El primer paso es tomar conciencia de ello. Reconocer que el piloto automático no está trabajando a nuestro favor. Luego, podemos reprogramar nuestra mente para que el deseo sea el gran motor de nuestra manifestación.

¿Cómo hacerlo? El proceso, muy resumidamente, es el siguiente:

  1. Identifica las creencias que sostienen lo indeseado. Pregúntate: ¿Qué ideas lógicas o naturales tengo sobre esta situación?
  2. Cambia tu narrativa interna. Sustituye esas ideas por afirmaciones que sientas posibles. No basta con decir «todo es perfecto»; debes encontrar frases que tu mente pueda aceptar como lógicas y naturales.
  3. Siente tu nueva realidad. La emoción es el puente entre tus hemisferios. Imagina cómo sería tu vida si tus deseos ya fueran reales y sumérgete en esa sensación.

Te recomiendo leer los post anteriores para una descripción más detallada.

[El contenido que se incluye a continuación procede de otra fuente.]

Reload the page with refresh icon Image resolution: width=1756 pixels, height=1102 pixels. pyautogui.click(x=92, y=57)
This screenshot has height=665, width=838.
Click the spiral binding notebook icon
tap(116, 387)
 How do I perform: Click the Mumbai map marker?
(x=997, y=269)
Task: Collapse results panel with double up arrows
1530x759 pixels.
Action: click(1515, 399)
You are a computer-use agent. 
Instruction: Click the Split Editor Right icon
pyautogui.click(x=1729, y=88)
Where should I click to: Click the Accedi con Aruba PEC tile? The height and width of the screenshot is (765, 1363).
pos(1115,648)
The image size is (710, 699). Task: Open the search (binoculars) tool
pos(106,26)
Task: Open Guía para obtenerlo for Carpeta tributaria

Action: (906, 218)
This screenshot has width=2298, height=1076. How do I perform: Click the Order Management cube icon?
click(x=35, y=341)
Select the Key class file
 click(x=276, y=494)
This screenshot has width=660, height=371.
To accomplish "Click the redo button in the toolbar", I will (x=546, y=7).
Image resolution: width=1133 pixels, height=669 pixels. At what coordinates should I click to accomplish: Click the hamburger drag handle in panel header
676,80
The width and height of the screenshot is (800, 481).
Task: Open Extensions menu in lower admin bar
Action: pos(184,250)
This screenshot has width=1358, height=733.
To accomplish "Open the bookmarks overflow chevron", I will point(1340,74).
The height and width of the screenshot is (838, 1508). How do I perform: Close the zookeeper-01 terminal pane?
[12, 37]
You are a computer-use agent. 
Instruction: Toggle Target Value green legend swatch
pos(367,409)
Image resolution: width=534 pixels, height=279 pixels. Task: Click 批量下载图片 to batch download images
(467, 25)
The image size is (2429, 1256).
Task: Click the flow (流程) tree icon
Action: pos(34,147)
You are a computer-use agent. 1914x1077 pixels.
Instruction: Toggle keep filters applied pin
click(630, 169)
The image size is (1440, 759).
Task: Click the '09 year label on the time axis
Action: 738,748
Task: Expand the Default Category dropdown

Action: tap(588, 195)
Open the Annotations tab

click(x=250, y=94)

Conclusión: Ser el creador consciente

No, no es que seas «tan tonto» como para crear tu sufrimiento. Es que tu mente, como la de todos, ha sido programada para centrarse en el temor. Pero el momento en que tomas las riendas y decides reprogramarte es cuando comienzas a manifestar una realidad más alineada con tus deseos.

Así que, ¿quieres seguir creando en piloto automático, o prefieres convertirte en el arquitecto consciente de tu realidad? La elección está, como siempre, en tus manos.